Why? While the sectarian relationship in Kashmir has had its ups and downs, the chasm has never crossed the threshold. Shia clergy have been part of the separatist camp, and Shia leader Abbas Hussain Ansari has led the Hurriyat Conference. Though levels of Shia participation in Kashmir’s militancy have been modest, an exclusively Shia outfit called Hizbul Momineen was formed in the early 1990s as a gesture of Shia involvement.
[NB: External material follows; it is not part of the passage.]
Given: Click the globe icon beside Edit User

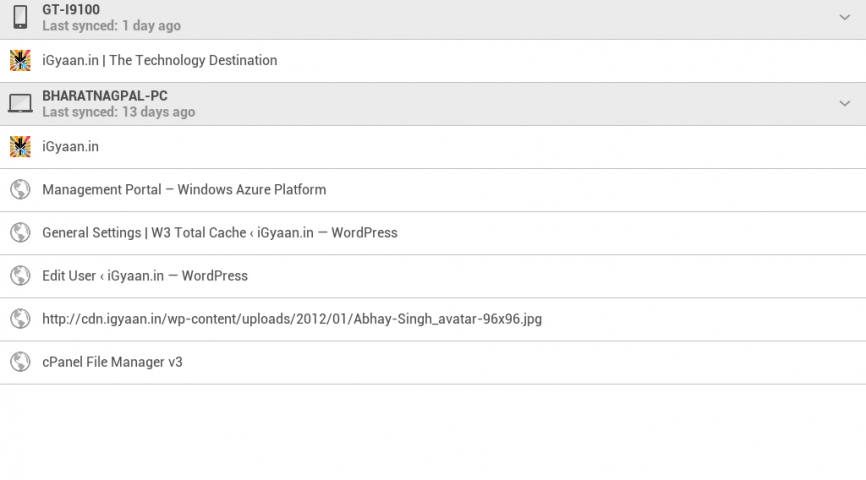Looking at the screenshot, I should 20,275.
The other practical reason is that the Jamaat-e-Islami and the militant Hizbul Mujahideen, despite being Sunni outfits, are against sectarian divisions. The Hizb, the dominant militant outfit in the 1990s, did not allow ripple effects from Pakistan to reach the Valley. The Salafi Lashkar-e-Toiba is ideologically anti-Shia but has never been involved in attacks aimed at Shias. Then Jaish-e-Mohammad’s presence in Kashmir has declined substantially since the 2001 Assembly attack. Interestingly, within Pakistan, the Jaish acted with Jhangvi in the bid on Pervez Musharraf’s life and the March 2009 attack on the Sri Lankan cricket team.


‘United in India’

Shia-Sunni relations have never been influenced by the deadly sectarian violence in Pakistan; in fact the Pakistani situation has generally been viewed with contempt and disapproval in India. But the Saudi-Iran schism carries dangerous potential because both countries have strong ties within the country.

Shia leader Maulana Kalbe Jawwad Naqvi told The Indian Express that “Indian Muslims, irrespective of sectarian allegiances, are angry about the beheading of such a noted religious scholar (Nimr) only because he was peacefully fighting for human rights”. He said, “Apart from a small minority of Wahhabis and those who are funded by Saudis, Shias and Sunnis are united in India.”

Differences between Shias and Sunnis have never resulted in organised attacks in India. Indian Muslims across the sectarian divide have focused on the politics of shared identity. Muslims are in a minority, and Shias are a small group. The vast majority of Indian Muslims follow Sunni schools of thought that aren’t antagonistic towards Shias. When Shia groups held large protest demonstrations against the Daesh in Delhi’s Jorbagh, they invited Sunni leaders too. The Indian government, which has good relations with both Riyadh and Tehran, has not allowed any Shia-Sunni divide to surface.